Musings of a Forest School Teacher

The sun glistens through the trees in the forest, laying patches of light on the forest floor. The children too seem to glow in its light and warmth, their hair shining, their eyes aglow. They are somehow more alive here, in the midst of trees and pond and frogs and sticks and leaves. Their senses are more acute here, they are talkative, lively, and curious, and yet there is a calmness about them.  They are communicative, even argumentative at times, but these are signs of a healthy social development. They are happy here in the forest, happier than indoors, happier than anywhere I have seen. They laugh, they smile, they tease, they play. They are free.

I think of all the children who are not here today. Those who are sitting at desks most of the day, crowded together, confined to four walls and a bulletin board, a black top play area or chain link fence with plastic play equipment. My heart aches for them, I wish I could bring them here with us in the forest—to watch them run through the woods, canoe on the pond, shout and laugh, climb trees, build forts. I want them to be free too. I want to rescue all the children imprisoned by policies and tradition and misinformation and bring them back to the forest, but I am only one teacher. Still, I can make a difference in our little forest world.

We are building something here in the forest, the pond, the garden. Yes, there are forts in these woods of the children’s own making, frogs waiting to be caught and held in big tubs of water, rocks, and moss, organic food to be grown in the garden. Living things.  These are good. But we are building something more profound than these, something within each child. Wonder. Curiosity. Resilience. Creativity. Things that cannot be had from textbooks and worksheets and instruction. Living things that, once conceived, will develop and continue to grow for a lifetime. Inner treasures that will spark a desire to know, to do, to be. A passion to learn. For a lifetime. What is the cost of such a treasure?

The research is clear. Too many hours in school, too many worksheets, tests, drills, boredom, pressure, homework. The same old thing year after year. Too much time indoors, too little time outside. Stagnation. We are killing the precious spark of life inside each child. Snuffing it out before it even has the chance to ignite. Despite all the efforts at academics and all the money spent we are on a downward trend as a nation in our educational outcomes. Something is not working. Something is wrong. Time to return to democracy when each person had the right to choose how to be educated instead of being told by the government what they need to learn, when they need to learn it, how they should learn it. Those were the days when people chose their own education and knew much, much more than we do today. They were free. They were individuals. They were curious. They wondered about things. They pursued their curiosity and were intellectual giants compared to us today. And they enjoyed the journey.

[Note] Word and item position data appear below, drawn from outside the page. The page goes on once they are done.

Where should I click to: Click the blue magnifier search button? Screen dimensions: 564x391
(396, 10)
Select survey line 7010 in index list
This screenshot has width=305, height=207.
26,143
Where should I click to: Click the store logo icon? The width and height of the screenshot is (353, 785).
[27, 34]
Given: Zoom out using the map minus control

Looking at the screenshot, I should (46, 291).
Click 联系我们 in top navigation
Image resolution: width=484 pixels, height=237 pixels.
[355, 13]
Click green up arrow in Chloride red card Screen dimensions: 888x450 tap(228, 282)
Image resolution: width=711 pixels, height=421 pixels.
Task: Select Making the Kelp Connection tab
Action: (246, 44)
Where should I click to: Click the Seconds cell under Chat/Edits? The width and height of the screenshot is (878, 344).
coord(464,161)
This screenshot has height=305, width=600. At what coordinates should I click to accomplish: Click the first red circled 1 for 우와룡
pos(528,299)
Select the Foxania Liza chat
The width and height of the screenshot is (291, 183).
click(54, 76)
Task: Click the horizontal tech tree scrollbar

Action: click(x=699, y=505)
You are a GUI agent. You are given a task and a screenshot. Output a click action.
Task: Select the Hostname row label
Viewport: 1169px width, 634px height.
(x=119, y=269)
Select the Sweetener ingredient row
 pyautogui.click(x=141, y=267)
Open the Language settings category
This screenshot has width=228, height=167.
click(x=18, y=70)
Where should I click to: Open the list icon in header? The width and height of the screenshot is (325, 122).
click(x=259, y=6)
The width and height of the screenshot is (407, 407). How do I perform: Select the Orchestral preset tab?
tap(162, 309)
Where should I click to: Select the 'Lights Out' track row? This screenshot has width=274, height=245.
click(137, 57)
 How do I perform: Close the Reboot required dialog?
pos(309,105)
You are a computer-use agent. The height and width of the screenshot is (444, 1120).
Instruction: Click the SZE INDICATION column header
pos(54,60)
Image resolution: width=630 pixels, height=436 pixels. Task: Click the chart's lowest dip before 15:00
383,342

But the journey is getting more difficult in the academic world of children. Childhood is being left behind for policies and procedures, (ironically stemming from the “No Child Left Behind” initiative of the 1990’s), early learning of letters and numbers before a young child is ready for such things, (as if that was the most important thing in the world), and with it those inner treasures of wonder, curiosity, resilience, creativity--- the underpinnings of adult success. Time in the natural world is all but gone, and with it a rise in mental health issues in children (and adults) today. Add to that the scourge of technology on the delicate child’s brain, and it is no wonder that so much dysfunction exists today.

There is an answer to the madness. It is here in the forest and anywhere that the workings of God, not man, can be seen. Nature is our anchor from the drifting tides of cultural pressures that lead us astray. It leads us to the source of life, the Creator of all living things. “In Him we live, and move, and have our being.” God’s word always points the way to nature and His inspired counsel outlines the path to follow. Those who have followed always come out ahead. Finland. Without knowing it they are following many of God’s principles of education and are number one in the world today in educational outcomes. Maybe we could start reading the book Education again. We might even end up on top of the pile, but that would require stepping back from following the secular model of education we have been pursuing and having the courage to be counter cultural.

The children are shouting to each other in the woods. They have made up their own games that they play with each other. They are creative, and I see it growing as the days go by. These children will remember their childhood. It will not be shoved aside and replaced with printed pages and sitting still most of the day, yet the research shows that these children of the forest will do well academically—as good or better than their peers in traditional classrooms. This is because the human brain is hard-wired for nature, and nature makes them smarter, faster learners than those who have been robbed of it. That’s so like God. He gives us the best things---and more besides.